** WHAT YOU ARE ASKED TO DO **
Could you repeat every record below exactly, leaving out the pictures?

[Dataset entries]

::::::::::

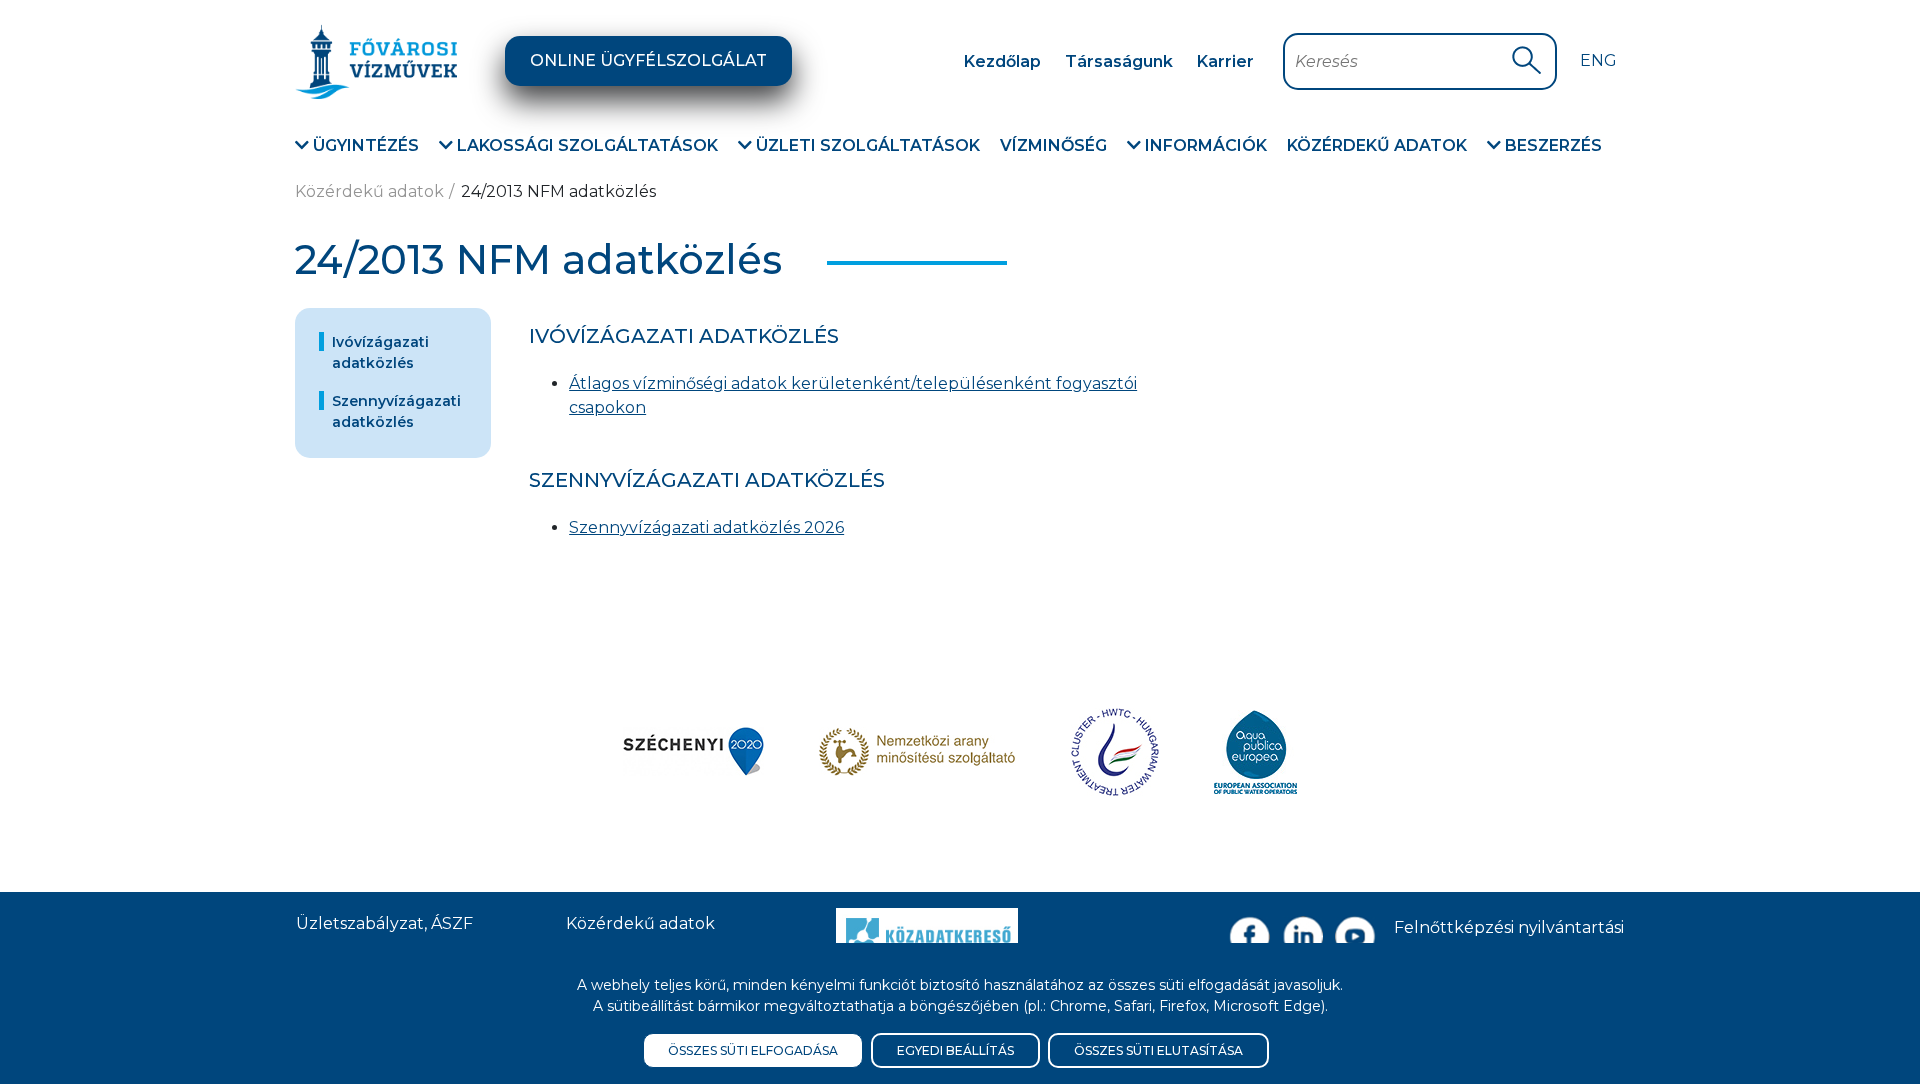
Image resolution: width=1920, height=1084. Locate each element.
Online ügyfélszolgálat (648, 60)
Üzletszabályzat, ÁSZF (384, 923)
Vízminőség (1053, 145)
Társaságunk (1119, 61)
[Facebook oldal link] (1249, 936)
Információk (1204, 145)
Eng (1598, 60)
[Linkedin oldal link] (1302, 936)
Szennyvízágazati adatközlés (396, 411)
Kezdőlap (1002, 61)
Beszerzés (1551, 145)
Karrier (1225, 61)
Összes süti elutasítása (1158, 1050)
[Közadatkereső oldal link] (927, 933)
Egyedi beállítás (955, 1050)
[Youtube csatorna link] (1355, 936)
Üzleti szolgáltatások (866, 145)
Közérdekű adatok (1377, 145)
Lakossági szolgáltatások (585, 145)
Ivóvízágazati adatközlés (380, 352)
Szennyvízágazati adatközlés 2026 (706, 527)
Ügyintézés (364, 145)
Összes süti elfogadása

::::::::::

** RESULT **
Image resolution: width=1920, height=1084. Locate each element.
Online ügyfélszolgálat (648, 60)
Üzletszabályzat, ÁSZF (384, 923)
Vízminőség (1053, 145)
Társaságunk (1119, 61)
[Facebook oldal link] (1249, 936)
Információk (1204, 145)
Eng (1598, 60)
[Linkedin oldal link] (1302, 936)
Szennyvízágazati adatközlés (396, 411)
Kezdőlap (1002, 61)
Beszerzés (1551, 145)
Karrier (1225, 61)
Összes süti elutasítása (1158, 1050)
[Közadatkereső oldal link] (927, 933)
Egyedi beállítás (955, 1050)
[Youtube csatorna link] (1355, 936)
Üzleti szolgáltatások (866, 145)
Közérdekű adatok (1377, 145)
Lakossági szolgáltatások (585, 145)
Ivóvízágazati adatközlés (380, 352)
Szennyvízágazati adatközlés 2026 (706, 527)
Ügyintézés (364, 145)
Összes süti elfogadása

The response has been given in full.